[[ EXCERPTED DATA, beginning ]]
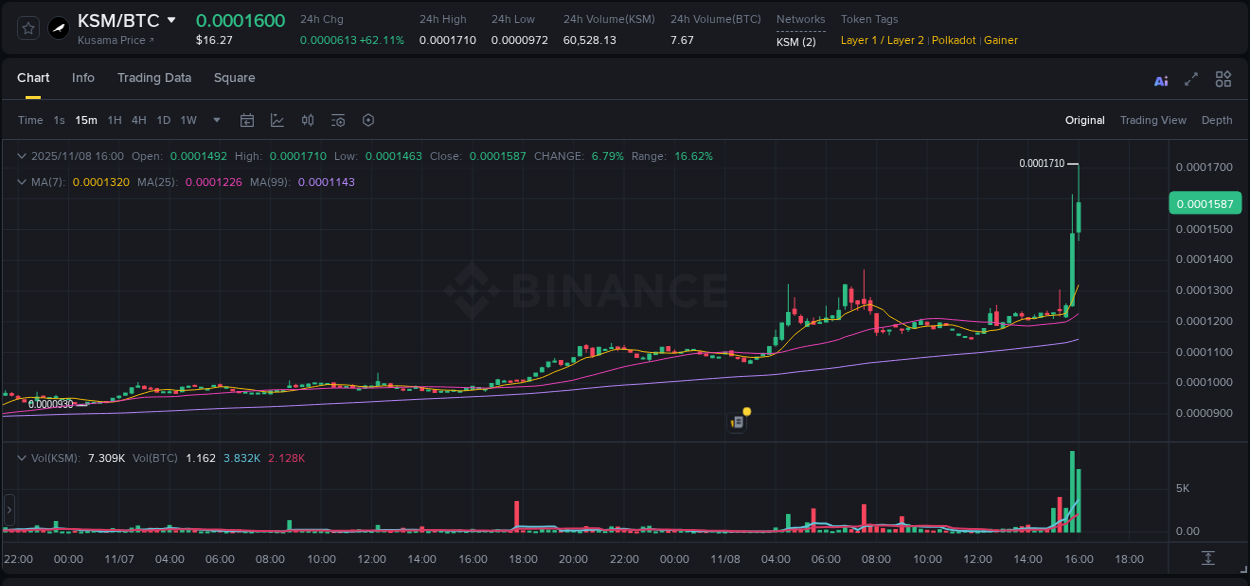Viewport: 1250px width, 586px height.
Task: Click the fullscreen expand arrows icon
Action: point(1191,79)
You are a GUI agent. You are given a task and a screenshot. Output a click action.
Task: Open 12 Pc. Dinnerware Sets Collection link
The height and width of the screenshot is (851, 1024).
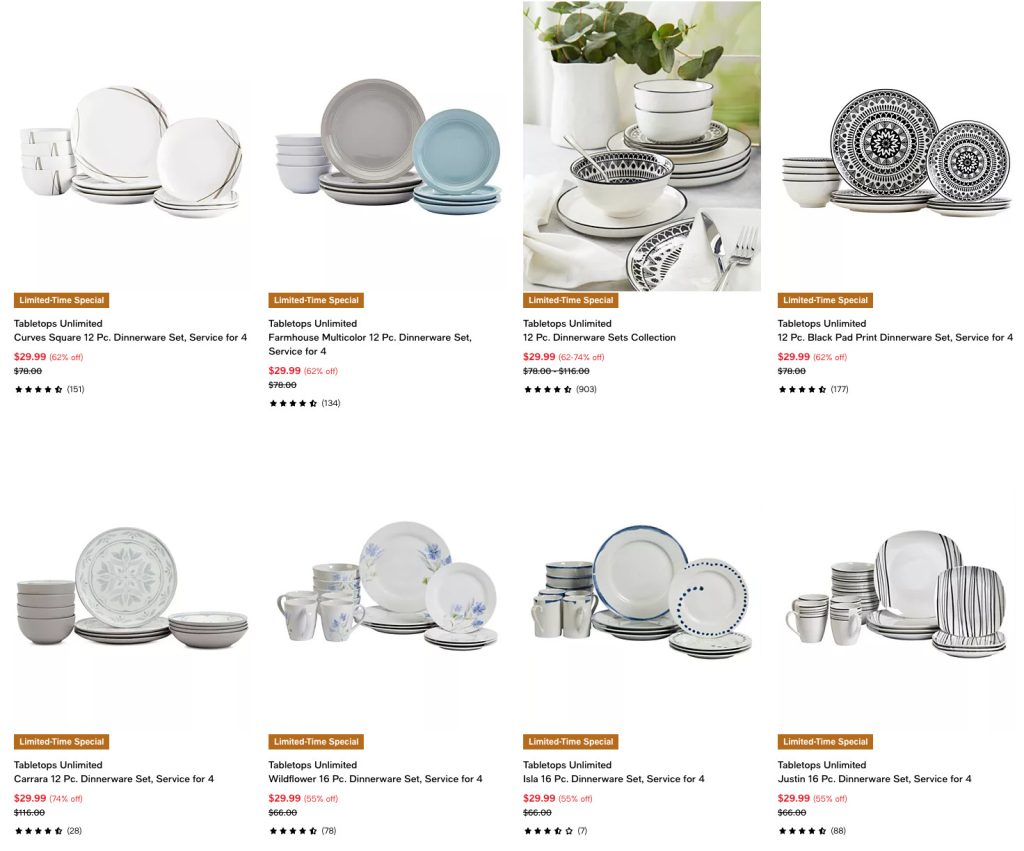tap(599, 338)
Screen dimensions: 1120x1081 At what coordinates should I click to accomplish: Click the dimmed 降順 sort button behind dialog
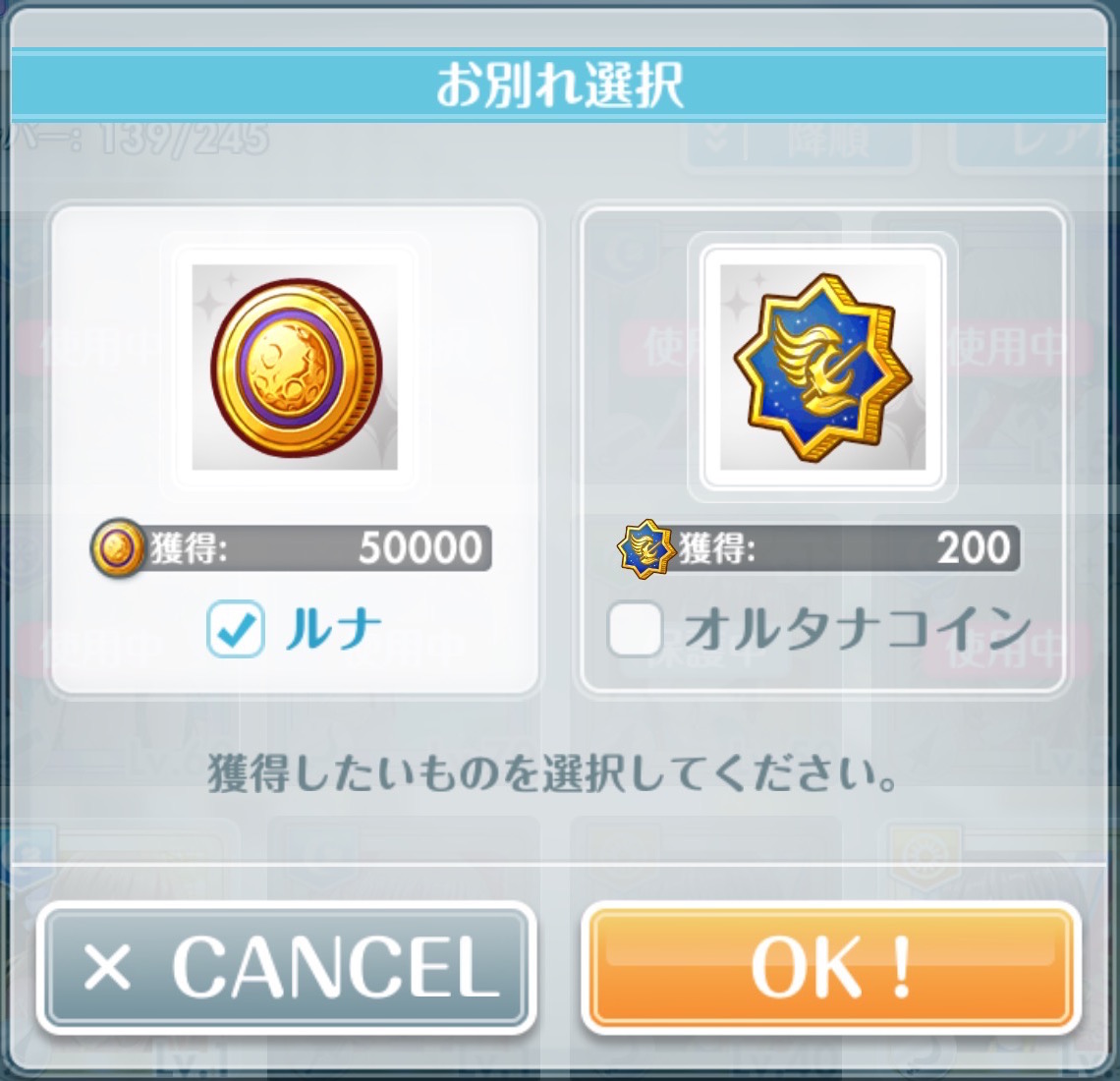(801, 141)
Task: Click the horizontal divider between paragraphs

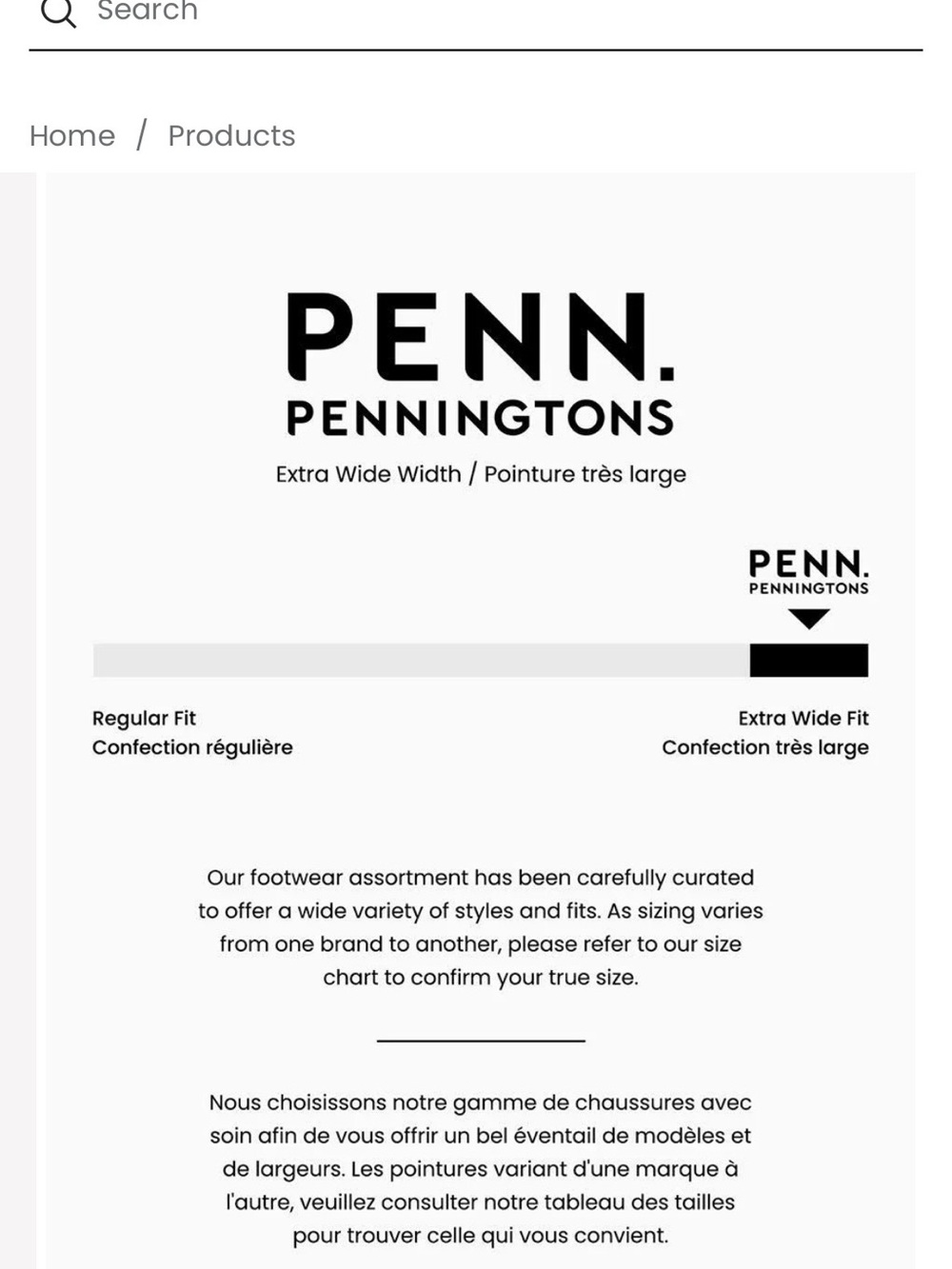Action: point(481,1041)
[[ EXCERPTED DATA, end ]]
• WORK ITEM:
Exactly the lines from the one containing "Screen dimensions: 1120x1081" to the final line of the entries are wanted; please write them out, both ends included, but not the pictures.

• TASK RESPONSE:
Screen dimensions: 1120x1081 At what coordinates should I click to accomplish: Click the dimmed 降順 sort button behind dialog
(801, 141)
Task: Click the horizontal divider between paragraphs

Action: point(481,1041)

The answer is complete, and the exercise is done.